Centrose spent its first year as a virtual company before receiving its first four SBIR awards totaling $883,370. “From that, we’ve now brought in over $5 million in investment, and we’re now on our way to becoming a real company, where we’re actually getting partnerships and people buying licenses to the technology,” Dr. Prudent said.

Another Save SBIR member, CFD Research, won 418 SBIR awards totaling $104.9 million between 1987 and 2010 for innovations in the biomedical, energy, and aerospace sectors. The program has been critical in allowing the company to perfect its technologies into some 50 patents, four of which have been licensed to partners, Ashok K. Singhal, Ph.D., CFD’s president, told GEN.

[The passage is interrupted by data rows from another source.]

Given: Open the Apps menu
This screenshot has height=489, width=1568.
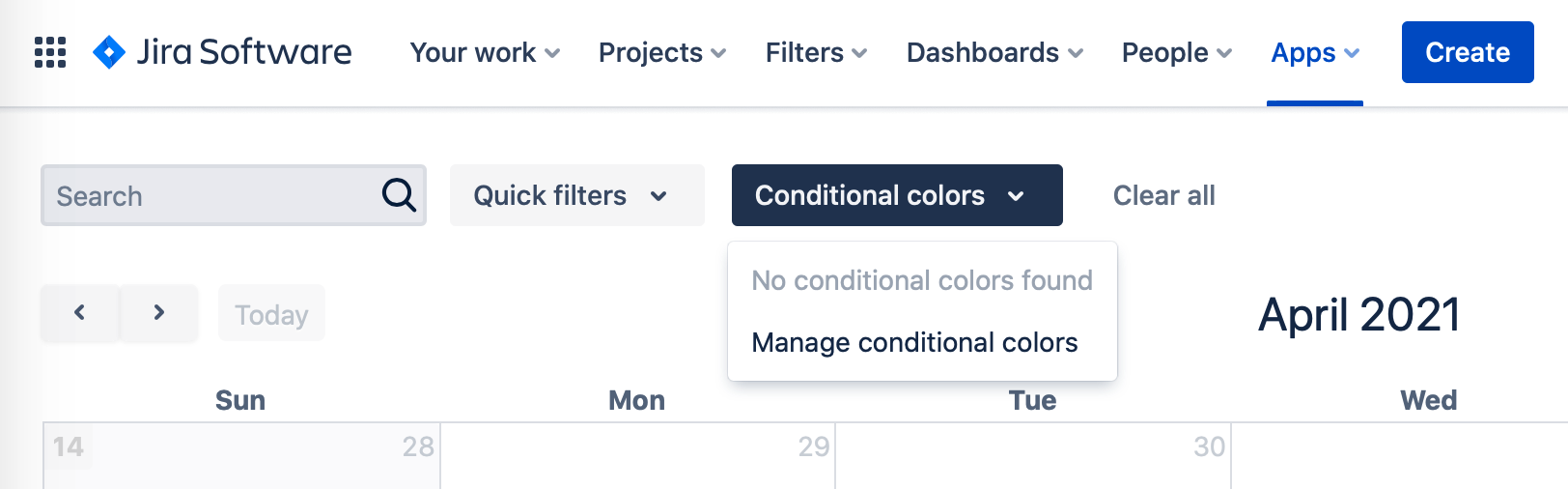Looking at the screenshot, I should coord(1315,52).
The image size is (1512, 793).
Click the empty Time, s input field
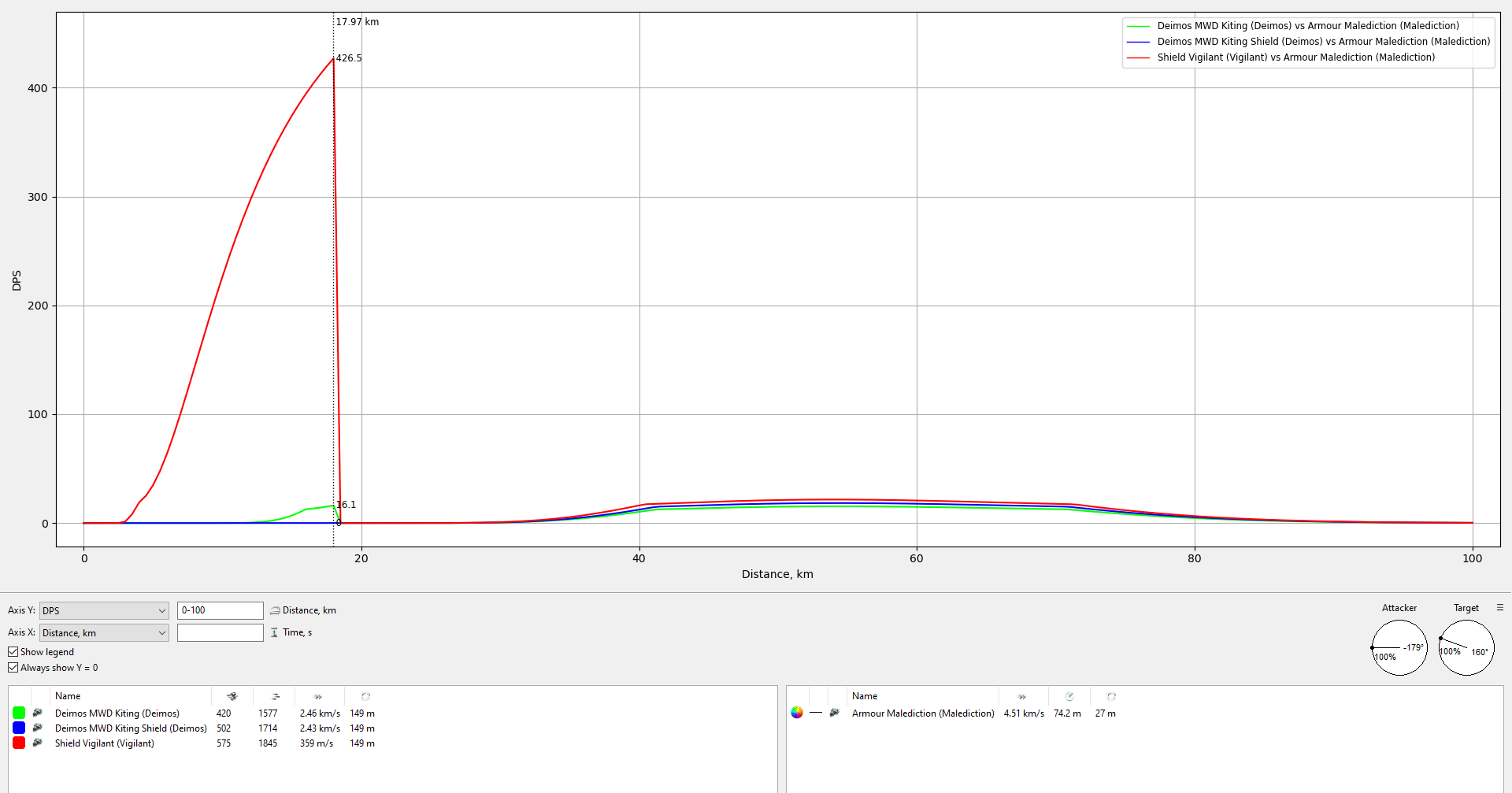[x=220, y=632]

“SBIR is a commendable program as compared to dozens and dozens of initiatives of government,” he added. “To me, SBIR is working and producing return on investment. It has allowed a company like ours to diversify in response to changing times. If it were not for SBIR, there is no way a large, giant corporation would give you even a chance to see that you may have an idea.”

Proponents Say Investors Are a Filter

Michael Greeley, general partner with Flybridge Capital Partners, counters that allowing companies owned by investment firms to receive SBIR funds would help ensure that the program funds startups with the best prospects of success.

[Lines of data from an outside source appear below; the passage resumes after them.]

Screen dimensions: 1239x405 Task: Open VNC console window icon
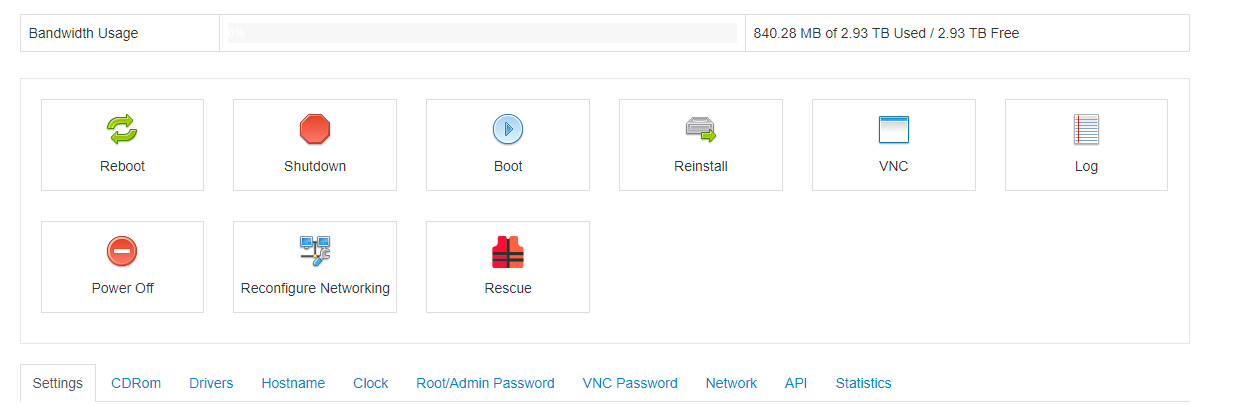(893, 129)
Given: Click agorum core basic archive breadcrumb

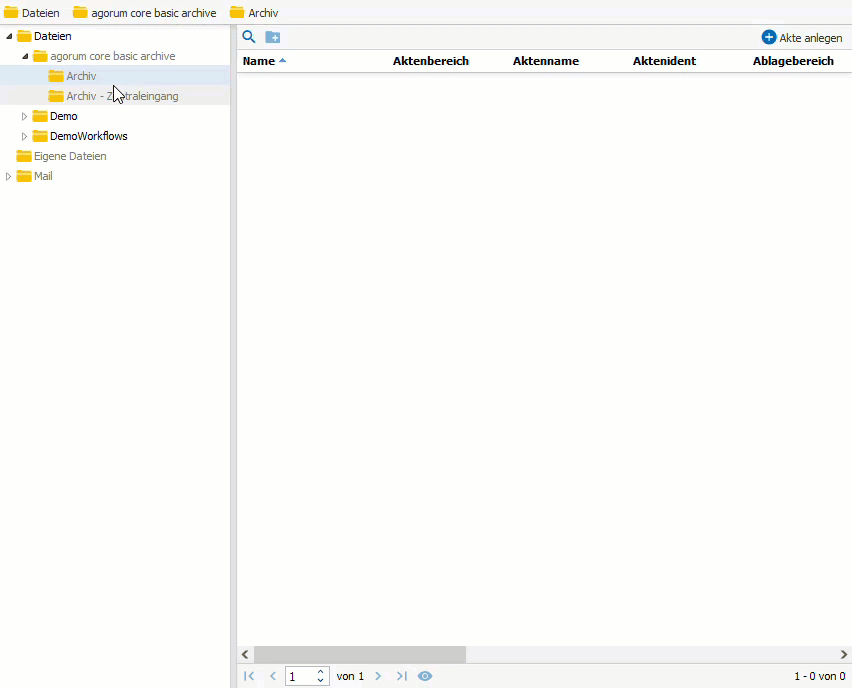Looking at the screenshot, I should (153, 13).
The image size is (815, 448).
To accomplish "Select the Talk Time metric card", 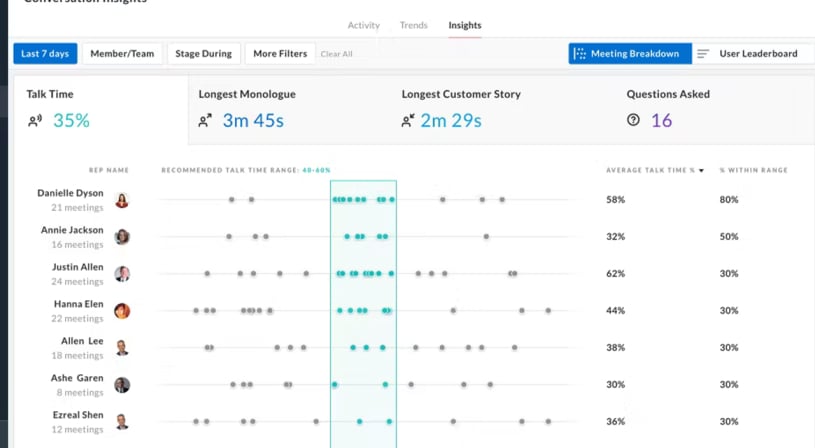I will pos(100,110).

“The venture industry is a fabulous filter,” Greeley told GEN. “We look at hundreds of companies just to make one investment,” Greeley noted. “We are more than passive investors. We hire people. We find customers. We give input on strategy. We work to build companies.

“The government should use all input to making a decision. And I think an important one is if private investors have voted with their wallets and put money in,” added Greeley. “To exclude a whole cohort of companies means there’s an adverse selection issue. The government is going to be picking from a bunch of companies that weren’t good enough to be backed by sophisticated private investors. That’s a bad allocation of capital.”

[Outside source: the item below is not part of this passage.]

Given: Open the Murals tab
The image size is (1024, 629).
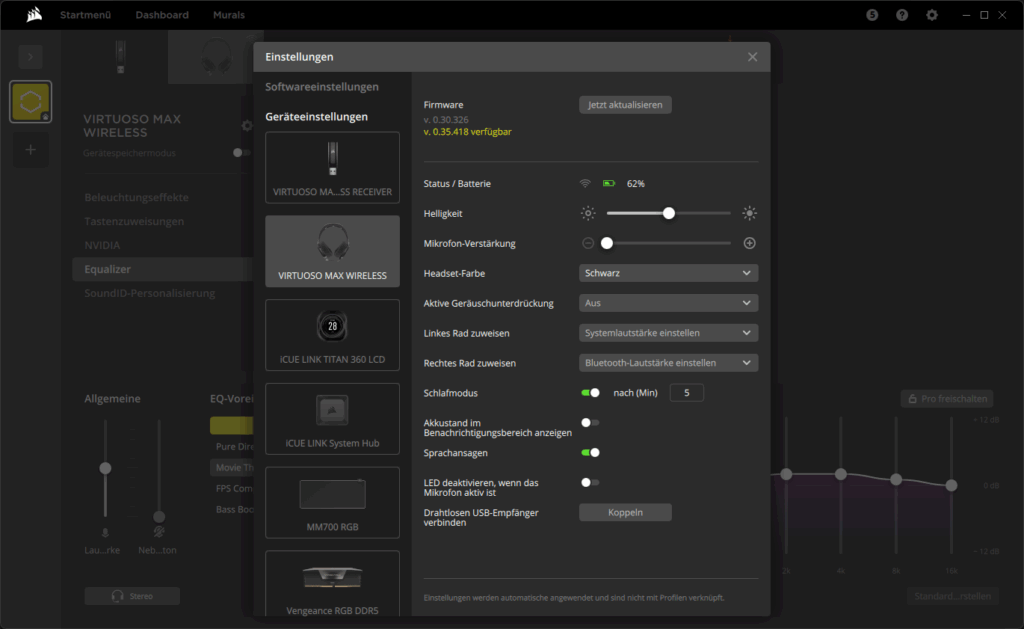Looking at the screenshot, I should pyautogui.click(x=228, y=15).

Greeley also pointed out that “by the second or third round of institutional capital, companies are just not going to bother with SBIR. The reality is, if companies have raised a lot of money, they just don’t have the time to deal with trying to find another $100,000 grant.” He added that review of SBIR applications can take as many as nine to 12 months. “It’s just a terrible use of time.”

Members of the House who support HR 1425 justify this part of their bill by saying that they expect it to increase participation in SBIR. “Mr. Graves believes that the capital structure of a small business concern is irrelevant for the purposes of the SBIR program,” Knox said. She cited a series of hearings conducted by the small business committee over the last four years plus a May 2009 study by the National Research Council. They urged a return to majority VC-owned companies taking part in SBIR.

The current policy of blocking majority investor-owned startups from the program does not gel with SBIR’s mandate of helping small businesses. Lifting the block, however, may have negative ramifications.

The Senate came closer to balancing both concerns by setting smaller percentages than the House. As Dr. Prudent correctly notes, the SBIR program is a no-brainer at a time when political leaders are talking creating jobs. The hope is that they get the balancing act right.

Alex Philippidis is senior news editor at Genetic Engineering & Biotechnology News.